The issue isn’t whether opioid painkillers have a role in managing chronic pain, such as that caused by cancer or severe injuries. They do. What’s been lacking is an unbiased review of the scientific literature to examine evidence on the safety of long-term prescription opioid use and the impact of such use on patients’ pain, function, and quality of life. The NIH Office of Disease Prevention (ODP) recently convened an independent panel to conduct such a review, and what it found is eye-opening. People with chronic pain have often been lumped into a single category and treated with generalized approaches, even though very little scientific evidence exists to support this practice.
Based on its review of the literature and scientific research presented at the workshop, the seven-member panel concluded that chronic pain spans a multitude of conditions, presents in different ways, and requires an individualized, evidence-based approach to manage. The workshop was convened by ODP, the NIH Pain Consortium, the National Institute on Drug Abuse (NIDA), and the National Institute of Neurological Disorders and Stroke (NINDS).
Such individualization won’t be easy to achieve. Data were presented showing that people with peripheral pain, caused by tissue damage or inflammation, may respond better to opioids than other types of painkillers. This group includes people with cancer pain, rheumatoid arthritis, and severe pain due to injury. On the other hand, people with central pain syndromes, characterized by disturbances in the processing of pain by the brain and spinal cord, may respond better to antidepressants and anticonvulsants than to opioids. Such syndromes include fibromyalgia, irritable bowel syndrome, temporomandibular joint disorder, and tension headache. To add to the complexity, some workshop attendees cautioned against making sweeping statements about which types of patients are—and are not—most likely to benefit from prescription opioids.

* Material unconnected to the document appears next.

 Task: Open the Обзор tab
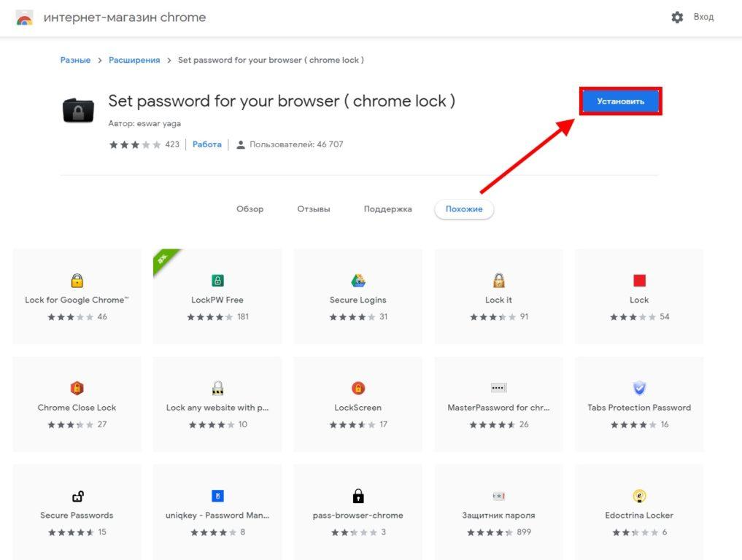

The panel’s report, a summary of which was just published in the Annals of Internal Medicine , contains many other valuable insights. For example, I was deeply troubled by how little scientific evidence exists to support the safety and efficacy of long-term opioid use; most clinical studies on opioids and chronic pain have lasted 6 weeks or less. That is a serious knowledge gap, especially in light of the fact that up to 8 million Americans use opioids for long-term pain management—and the known side effects of short-term opioid use include nausea, mental clouding, and respiratory depression, along with overdose. Until more scientific evidence is generated on the effects of long-term opioid use, the panel suggests that people seeking help for chronic pain be initially encouraged to try non-drug approaches, such as physical or behavioral therapy. If such approaches fail to ease the pain, potentially riskier drug options, including non-opioid and opioid medications, could then be explored—but with great care.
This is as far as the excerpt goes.